Lev Manovich, Data Visualisation as New Abstraction and Anti-Sublime


In John Simon's Art, Everything Is Possible

an article from numeral.com



Here's the rub: the newest work by John F. Simon Jr. will not be finished until long after we have shuffled off this mortal coil.

Simon is the creator of "Every Icon," a thought-provoking work of computer-based conceptual art that was unveiled last month on the World Wide Web.
When first viewed, "Every Icon" looks deceptively plain, a seemingly simple square that has been partitioned into 1,024 smaller squares, 32 to a side. The monochromatic grid that results takes up about one-tenth of a monitor screen, a miniaturist's delight.
Loading a Web page displaying "Every Icon" launches a Java applet that, as it runs, begins to explore successively every combination of black and white squares that could occur within the confines of the grid's tightly circumscribed space.
As the tiny squares change from light to dark and back again, the black boxes appear to hop progressively toward the right. Over time, the grid will fill up and recognizable shapes, familiar images and perhaps even a little art are destined to materialize -- however briefly -- from the visual noise of the jitterbugging boxes.
Don't expect that to happen anytime soon, though.
On a reasonably fast Pentium-powered PC that can flash 100 different combinations per second, Simon estimated, it would take about 16 months to display all of the 4.3 billion variations on the top line of the grid. Because the number of possibilities literally expands exponentially, the second line would be completed in roughly 6 billion years.
Rounded off and expressed mathematically, the total number of conceivable variations within the grid is 1.8 multiplied by 10 to the 308th power (for purposes of comparison, 1 billion is a measly 10 to the 9th). For the grid to become totally black, the last "icon" that the applet is programmed to exhibit, Simon calculated that it would merely take several hundred trillion years.
"Because there's no word for that amount of time and no word for that large a number, several hundred trillion years is my way of making you think about a very, very long time," the 34-year-old artist said in a telephone interview from his Manhattan home.

"But in several trillion years, you might start to see something that looks like an arrow, or a square. You would arrive at something that was a skewed square, and then a few trillion years later it would be straight, and then a few trillion years later it would be crooked," Simon said.
While more computing power would hasten the process, it might also make the work impossible to see. "What does it mean to look at something that changes a billion times a second? It becomes a human perceptual limit," Simon said.
Given the cramped space, two-tone palette and strict rectilinearity of "Every Icon," anything resembling a late-period Monet is unlikely to wash over a retina anytime soon.
Even within these rigorously defined parameters, "Every Icon" will automatically generate more images than could possibly be assimilated in a lifetime.

INFORMATION GIVEN »
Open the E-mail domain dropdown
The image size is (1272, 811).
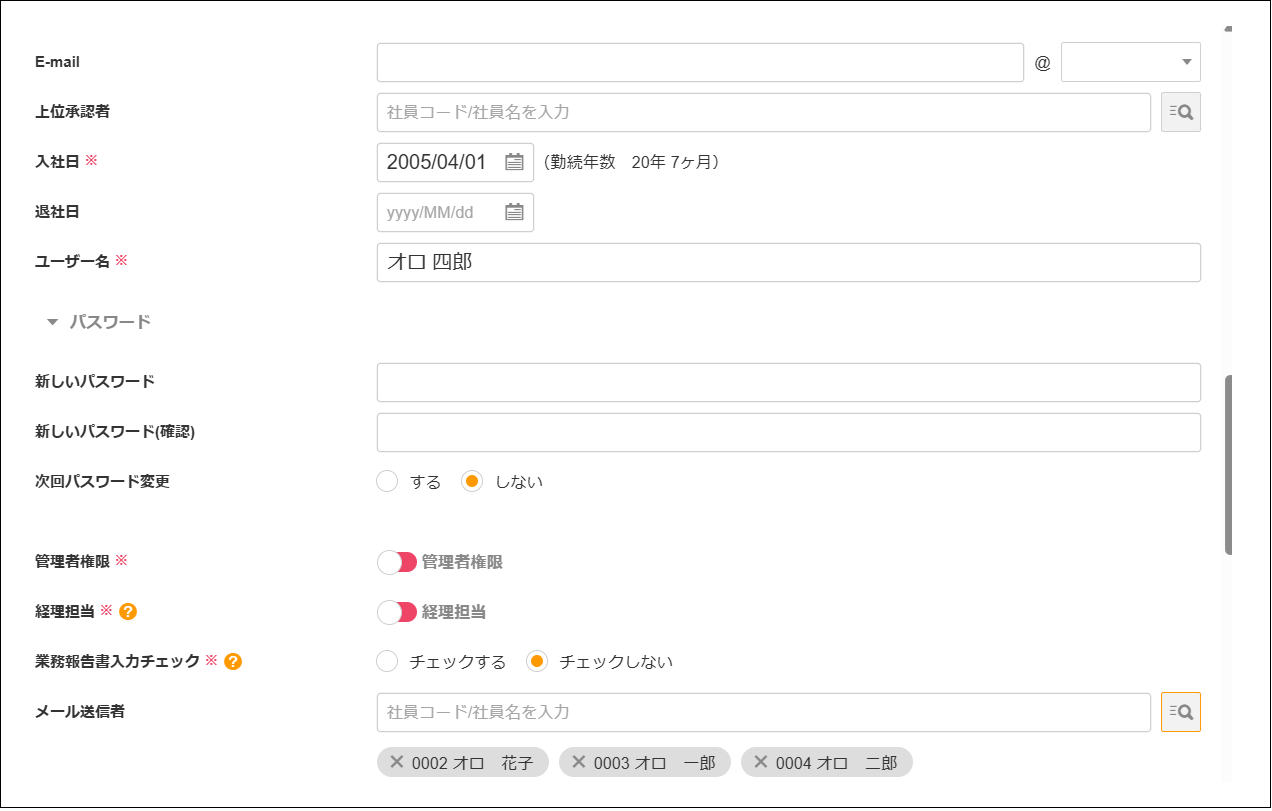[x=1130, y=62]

==

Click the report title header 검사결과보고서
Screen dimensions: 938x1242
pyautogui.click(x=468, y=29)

EXERCISE AIM » Put this sentence from the article on John Simon's art into Spanish: "While more computing power would hasten the process, it might also make the work impossible to see." Please work only from the article on John Simon's art and set the material aside.

EXPECTED OUTPUT » Aunque una mayor potencia de cómputo aceleraría el proceso, también podría hacer que la obra fuera imposible de ver.